Reading what the hacks have to say is very, very interesting (twitter again). Robert Parker is letting very little out on the 2009s, save for that he reckons they’ll be pricey (really? No…). Jancis is as ever quite honest: saying that she likes some wines very much, but holding back on the vintage of the century stuff. James Suckling loves them.
The trouble is with being a wine critic is this: ideally, we’d like them all to be saying the same thing. If all of the trade and all of the hacks like and/or dislike the same thing then our buying decisions should be easier. But they don’t. Now, half of this or more is probably down to the taste thing: the Coca-Cola American palate vs the educated English palate, the best example of which is/was the 2003 Pavie debate.
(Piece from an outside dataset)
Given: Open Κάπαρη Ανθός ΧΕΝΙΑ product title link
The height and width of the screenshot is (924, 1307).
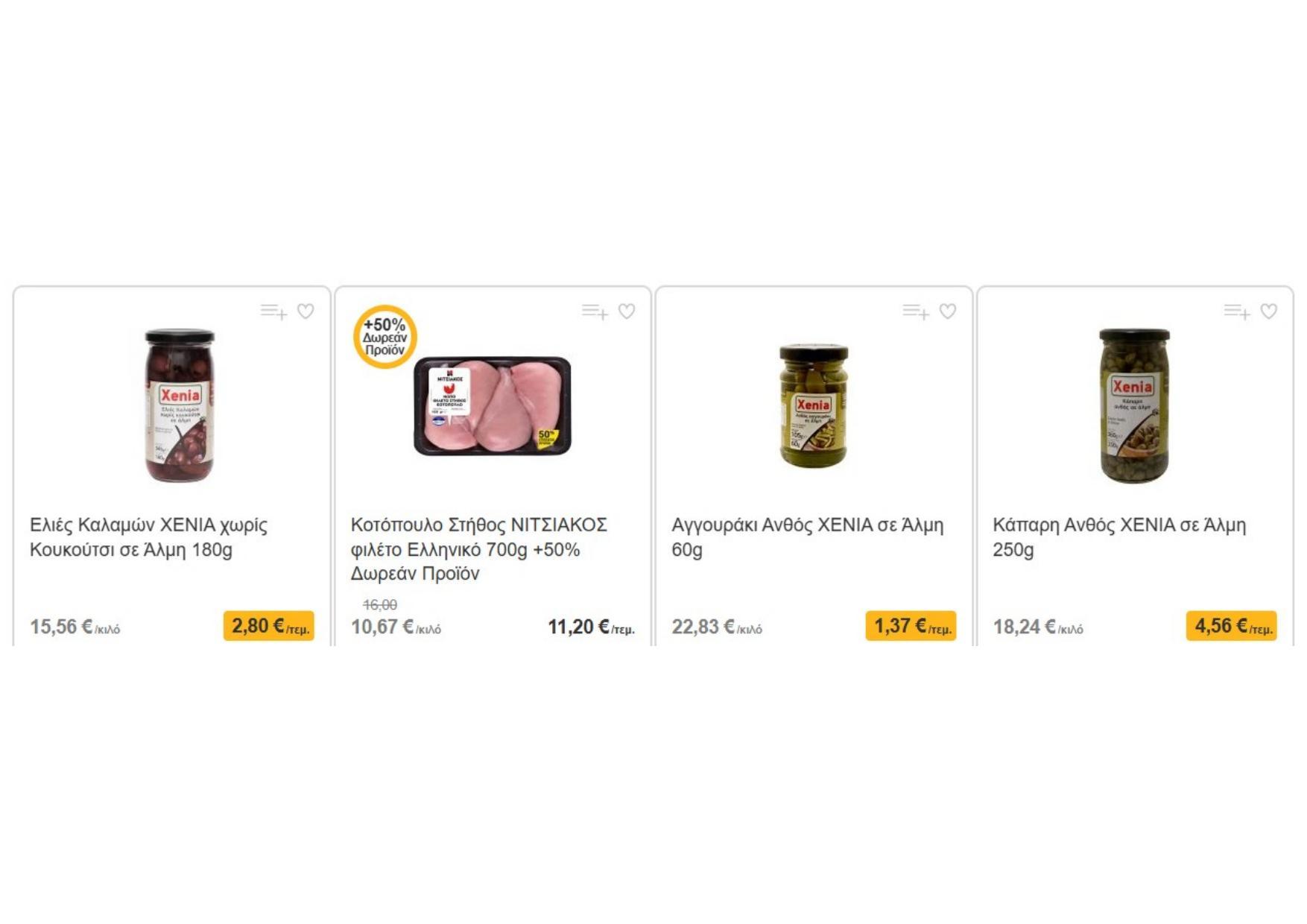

But the other half, or more or less, is journalism’s curse. Wine hacks might knock the trade for, say, hyping a vintage, but we’ve all got something to sell. In the case of the journos it’s the words, the opinions, and if you’re selling the same stuff as everyone else, well, what’s the point? And the nature of the journo’s job is that speciality, niche work – such as cask samples of Bordeaux – is tricky, too focussed to be profitable. My point? They don’t all know what they’re on about, they can get things wrong.
If there is a specialist in this field – calling the success of a vintage while it’s still in nappies (or, more accurately, diapers), it’s Robert Parker. But I wonder, wonder many things. Such as: just for how long can a man stay at the top of his game? Just how much does age change one’s palate (at 39 I reckon mine is just starting to motor, and to understand. To appreciate both sophisticated austerity and beguiling puppy fat)? And, here’s the thing: just how long can you keep your ego in check?
Big Bob (and, I have so much respect for what this man has done I have to note it) rated the 2008s when no one else did, not even the guys that made them. Talk to anyone in the trade and they’ll tell you that he underscored the top 2005s (Margaux 98+ points? More like 101…). Why? This has to be more than taste. But is it a change of palate or something else? Is there some swagger in the scores?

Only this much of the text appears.